— start of LISTING —

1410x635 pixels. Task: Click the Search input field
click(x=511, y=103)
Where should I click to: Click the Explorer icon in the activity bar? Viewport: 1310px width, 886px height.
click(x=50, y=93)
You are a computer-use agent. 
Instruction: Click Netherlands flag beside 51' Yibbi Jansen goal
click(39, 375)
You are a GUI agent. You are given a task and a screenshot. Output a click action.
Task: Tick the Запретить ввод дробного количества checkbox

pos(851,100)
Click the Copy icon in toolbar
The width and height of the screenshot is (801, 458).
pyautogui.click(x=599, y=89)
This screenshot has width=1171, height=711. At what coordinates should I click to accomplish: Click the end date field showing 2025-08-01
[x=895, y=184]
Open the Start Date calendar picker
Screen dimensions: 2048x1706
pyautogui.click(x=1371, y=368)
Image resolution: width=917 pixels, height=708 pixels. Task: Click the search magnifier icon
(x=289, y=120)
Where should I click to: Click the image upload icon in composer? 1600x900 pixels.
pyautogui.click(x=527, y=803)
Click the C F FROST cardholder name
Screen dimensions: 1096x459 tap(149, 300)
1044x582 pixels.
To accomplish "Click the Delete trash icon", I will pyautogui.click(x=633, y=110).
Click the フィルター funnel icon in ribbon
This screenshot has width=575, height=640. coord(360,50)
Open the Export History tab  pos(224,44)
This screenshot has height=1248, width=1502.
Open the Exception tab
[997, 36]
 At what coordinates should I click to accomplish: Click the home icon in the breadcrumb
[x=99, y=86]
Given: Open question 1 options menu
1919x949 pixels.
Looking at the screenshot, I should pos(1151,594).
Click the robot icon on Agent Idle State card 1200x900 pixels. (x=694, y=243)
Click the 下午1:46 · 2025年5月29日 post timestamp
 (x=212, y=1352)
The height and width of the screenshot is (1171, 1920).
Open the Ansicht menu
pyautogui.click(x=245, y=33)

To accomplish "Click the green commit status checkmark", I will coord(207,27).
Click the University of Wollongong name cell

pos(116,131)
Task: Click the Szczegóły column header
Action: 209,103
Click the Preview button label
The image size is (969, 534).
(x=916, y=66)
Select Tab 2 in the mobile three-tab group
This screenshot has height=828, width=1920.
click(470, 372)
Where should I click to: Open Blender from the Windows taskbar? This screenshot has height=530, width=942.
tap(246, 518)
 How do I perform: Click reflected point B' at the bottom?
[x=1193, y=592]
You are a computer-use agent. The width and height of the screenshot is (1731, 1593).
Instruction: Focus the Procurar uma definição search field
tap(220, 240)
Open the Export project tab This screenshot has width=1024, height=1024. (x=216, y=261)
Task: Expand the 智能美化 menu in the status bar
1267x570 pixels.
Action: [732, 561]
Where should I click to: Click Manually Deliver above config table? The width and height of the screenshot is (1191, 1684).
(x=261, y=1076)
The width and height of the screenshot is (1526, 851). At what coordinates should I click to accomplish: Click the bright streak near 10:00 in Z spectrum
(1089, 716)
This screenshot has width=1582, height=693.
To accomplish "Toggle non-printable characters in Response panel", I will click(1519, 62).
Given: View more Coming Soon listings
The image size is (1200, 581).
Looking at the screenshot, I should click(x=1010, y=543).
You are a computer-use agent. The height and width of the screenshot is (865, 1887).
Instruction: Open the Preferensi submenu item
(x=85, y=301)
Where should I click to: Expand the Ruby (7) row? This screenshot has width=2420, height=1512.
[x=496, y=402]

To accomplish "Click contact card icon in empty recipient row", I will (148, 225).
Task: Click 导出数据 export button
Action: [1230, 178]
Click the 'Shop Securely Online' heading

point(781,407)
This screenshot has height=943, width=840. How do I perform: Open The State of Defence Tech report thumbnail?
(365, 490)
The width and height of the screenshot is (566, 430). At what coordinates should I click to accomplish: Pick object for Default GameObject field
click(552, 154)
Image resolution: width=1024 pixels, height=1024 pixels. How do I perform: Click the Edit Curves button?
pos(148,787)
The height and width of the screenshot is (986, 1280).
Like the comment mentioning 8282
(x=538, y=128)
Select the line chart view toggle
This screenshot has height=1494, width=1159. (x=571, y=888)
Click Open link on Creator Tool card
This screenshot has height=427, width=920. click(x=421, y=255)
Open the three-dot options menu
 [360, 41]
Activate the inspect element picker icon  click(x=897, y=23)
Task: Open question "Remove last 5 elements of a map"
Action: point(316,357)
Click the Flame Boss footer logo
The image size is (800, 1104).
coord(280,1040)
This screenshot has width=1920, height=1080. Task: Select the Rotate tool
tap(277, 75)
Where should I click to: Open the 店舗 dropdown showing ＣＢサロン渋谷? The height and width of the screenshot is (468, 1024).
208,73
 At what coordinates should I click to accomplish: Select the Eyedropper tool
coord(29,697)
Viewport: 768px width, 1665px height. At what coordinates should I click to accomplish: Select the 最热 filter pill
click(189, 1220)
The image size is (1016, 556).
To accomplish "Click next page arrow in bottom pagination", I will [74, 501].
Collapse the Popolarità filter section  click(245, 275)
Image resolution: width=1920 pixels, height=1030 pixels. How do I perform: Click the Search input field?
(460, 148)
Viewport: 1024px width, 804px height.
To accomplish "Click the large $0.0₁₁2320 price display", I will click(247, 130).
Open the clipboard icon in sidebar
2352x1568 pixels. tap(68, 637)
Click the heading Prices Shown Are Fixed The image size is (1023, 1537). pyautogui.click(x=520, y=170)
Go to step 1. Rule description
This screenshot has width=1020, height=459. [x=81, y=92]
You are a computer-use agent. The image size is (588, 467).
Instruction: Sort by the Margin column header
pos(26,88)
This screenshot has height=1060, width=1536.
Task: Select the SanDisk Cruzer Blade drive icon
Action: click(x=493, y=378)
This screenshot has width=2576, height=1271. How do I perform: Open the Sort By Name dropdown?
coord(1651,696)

— end of LISTING —

Gather every line in the records above that contains the word "Select", copying each line in full.

Select Tab 2 in the mobile three-tab group
Select the line chart view toggle
This screenshot has width=1920, height=1080. Task: Select the Rotate tool
 At what coordinates should I click to accomplish: Select the Eyedropper tool
Viewport: 768px width, 1665px height. At what coordinates should I click to accomplish: Select the 最热 filter pill
Task: Select the SanDisk Cruzer Blade drive icon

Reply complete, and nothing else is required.